- **Extracted material**
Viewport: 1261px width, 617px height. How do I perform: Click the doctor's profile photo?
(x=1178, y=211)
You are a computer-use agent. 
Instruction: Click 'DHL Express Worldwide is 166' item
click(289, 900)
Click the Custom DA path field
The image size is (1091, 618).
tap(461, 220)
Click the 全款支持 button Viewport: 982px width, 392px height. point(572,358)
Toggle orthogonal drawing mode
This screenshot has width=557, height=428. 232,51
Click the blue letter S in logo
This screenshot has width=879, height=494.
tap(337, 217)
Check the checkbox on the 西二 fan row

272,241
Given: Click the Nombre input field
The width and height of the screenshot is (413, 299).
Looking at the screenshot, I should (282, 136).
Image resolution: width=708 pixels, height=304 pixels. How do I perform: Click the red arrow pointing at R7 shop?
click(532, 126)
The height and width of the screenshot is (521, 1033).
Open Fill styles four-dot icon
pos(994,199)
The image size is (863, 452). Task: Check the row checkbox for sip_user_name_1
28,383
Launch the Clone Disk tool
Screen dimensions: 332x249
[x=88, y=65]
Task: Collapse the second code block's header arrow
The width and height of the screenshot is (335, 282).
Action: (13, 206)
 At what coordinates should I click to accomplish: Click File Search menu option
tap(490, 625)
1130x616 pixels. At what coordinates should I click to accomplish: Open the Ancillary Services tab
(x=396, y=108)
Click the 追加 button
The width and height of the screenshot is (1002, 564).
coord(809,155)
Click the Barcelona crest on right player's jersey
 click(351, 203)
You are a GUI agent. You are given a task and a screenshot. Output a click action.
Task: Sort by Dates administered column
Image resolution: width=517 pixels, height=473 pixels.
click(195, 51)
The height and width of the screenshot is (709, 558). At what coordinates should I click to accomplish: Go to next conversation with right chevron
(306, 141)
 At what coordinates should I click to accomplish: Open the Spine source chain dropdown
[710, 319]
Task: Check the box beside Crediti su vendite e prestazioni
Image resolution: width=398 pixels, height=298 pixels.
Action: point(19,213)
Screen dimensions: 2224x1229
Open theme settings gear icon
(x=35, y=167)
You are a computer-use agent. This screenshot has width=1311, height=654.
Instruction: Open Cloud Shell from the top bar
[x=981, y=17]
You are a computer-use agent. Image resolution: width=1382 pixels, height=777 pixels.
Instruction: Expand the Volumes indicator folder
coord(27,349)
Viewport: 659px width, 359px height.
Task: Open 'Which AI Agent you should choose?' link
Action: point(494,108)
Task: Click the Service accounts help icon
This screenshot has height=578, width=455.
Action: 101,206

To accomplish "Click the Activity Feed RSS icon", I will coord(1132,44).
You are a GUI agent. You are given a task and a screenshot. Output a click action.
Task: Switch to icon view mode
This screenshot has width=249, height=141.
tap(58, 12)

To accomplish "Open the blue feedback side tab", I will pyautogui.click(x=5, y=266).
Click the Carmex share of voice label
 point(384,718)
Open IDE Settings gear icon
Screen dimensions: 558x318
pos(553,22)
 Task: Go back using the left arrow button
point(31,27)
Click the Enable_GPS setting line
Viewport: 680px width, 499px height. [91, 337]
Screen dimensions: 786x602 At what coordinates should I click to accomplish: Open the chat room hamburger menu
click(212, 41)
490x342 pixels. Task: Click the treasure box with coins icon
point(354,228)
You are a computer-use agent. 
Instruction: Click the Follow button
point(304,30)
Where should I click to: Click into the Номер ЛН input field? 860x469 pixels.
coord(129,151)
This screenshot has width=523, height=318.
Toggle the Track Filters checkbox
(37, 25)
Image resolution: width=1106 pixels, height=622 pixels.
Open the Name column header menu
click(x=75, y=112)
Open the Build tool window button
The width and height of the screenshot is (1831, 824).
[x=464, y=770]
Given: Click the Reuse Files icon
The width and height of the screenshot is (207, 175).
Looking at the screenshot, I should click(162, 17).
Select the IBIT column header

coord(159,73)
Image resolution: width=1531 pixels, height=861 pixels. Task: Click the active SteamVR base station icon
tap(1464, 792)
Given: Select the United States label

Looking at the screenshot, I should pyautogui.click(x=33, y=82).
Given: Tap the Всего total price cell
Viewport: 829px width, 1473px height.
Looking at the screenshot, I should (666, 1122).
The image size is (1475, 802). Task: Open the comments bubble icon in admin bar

- **Task description**
Reproduce every row above word for word, from the line containing "You are a computer-use agent. This" down to the line containing "will pyautogui.click(x=5, y=266).", including both of those lines.

- **Answer in full**
You are a computer-use agent. This screenshot has width=1311, height=654.
Instruction: Open Cloud Shell from the top bar
[x=981, y=17]
You are a computer-use agent. Image resolution: width=1382 pixels, height=777 pixels.
Instruction: Expand the Volumes indicator folder
coord(27,349)
Viewport: 659px width, 359px height.
Task: Open 'Which AI Agent you should choose?' link
Action: point(494,108)
Task: Click the Service accounts help icon
This screenshot has height=578, width=455.
Action: 101,206

To accomplish "Click the Activity Feed RSS icon", I will coord(1132,44).
You are a GUI agent. You are given a task and a screenshot. Output a click action.
Task: Switch to icon view mode
This screenshot has width=249, height=141.
tap(58, 12)

To accomplish "Open the blue feedback side tab", I will pyautogui.click(x=5, y=266).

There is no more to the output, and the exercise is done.